RFC: Moving SwiftNIO SSL to BoringSSL

haha, @lukasa is just too fast for me :slight_smile:. Omg, totally forgot the QUIC issue: As @lukasa says to be able to support QUIC and therefore HTTP/3 we will need to do this anyway. Even if OpenSSL at some point supports the right hooks, then we would still need to rely on the Linux distribution where the binary is run to have that version of OpenSSL (which doesn't even exist yet). Given that Ubuntu LTS distributions (which are Swift's primary Linux target) go EOL only after five years, this would mean it would be at least five years from April 2019 (ie. April 2024) until we would be able to reliably support QUIC & HTTP/3...

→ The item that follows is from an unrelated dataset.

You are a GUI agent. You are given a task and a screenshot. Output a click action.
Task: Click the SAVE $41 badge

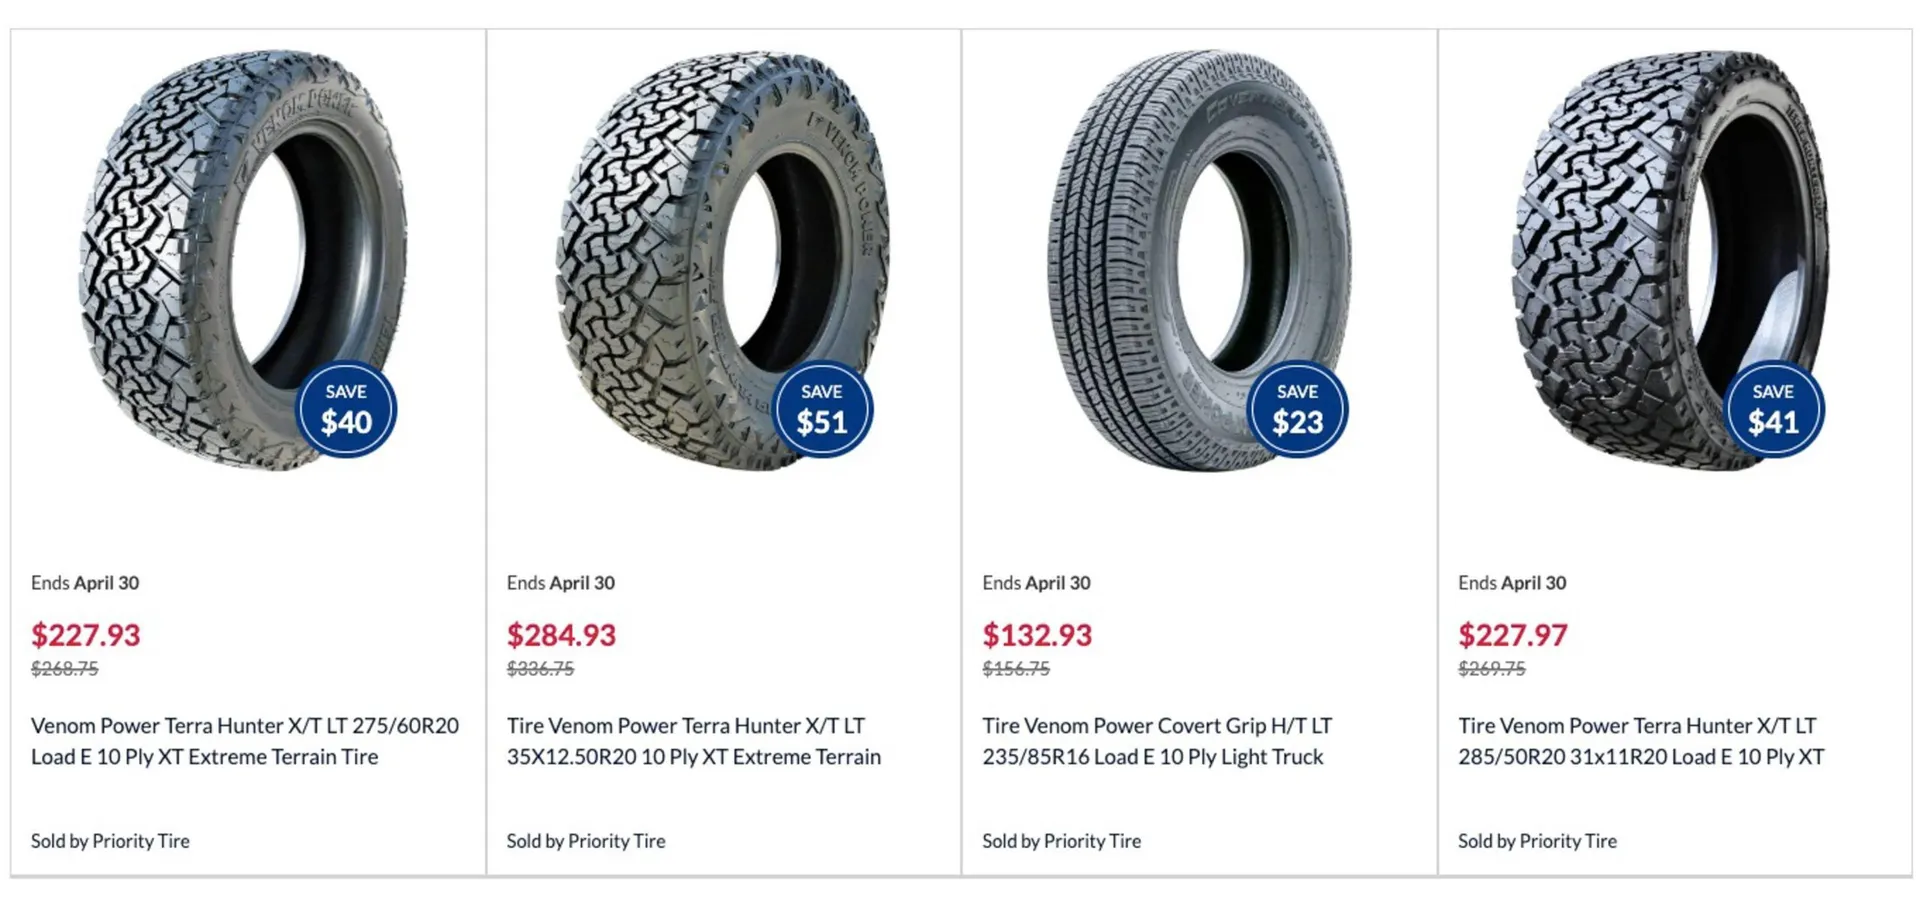tap(1773, 409)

You can see a similar effect today in Swift: Foundation's URLSession is at the moment built on top of libcurl. libcurl can only do HTTP/2 if it has been linked with nghttp2 and with a new enough version of OpenSSL (that supports ALPN which is necessary for HTTP/2). And that is reason that even today, URLSession on Linux does only sometimes support HTTP/2, depending on what distribution you run it on which is unacceptable. This will repeat (but worse because AFAIK BoringSSL is the only libssl that supports enough QUIC hooks today) with HTTP/3.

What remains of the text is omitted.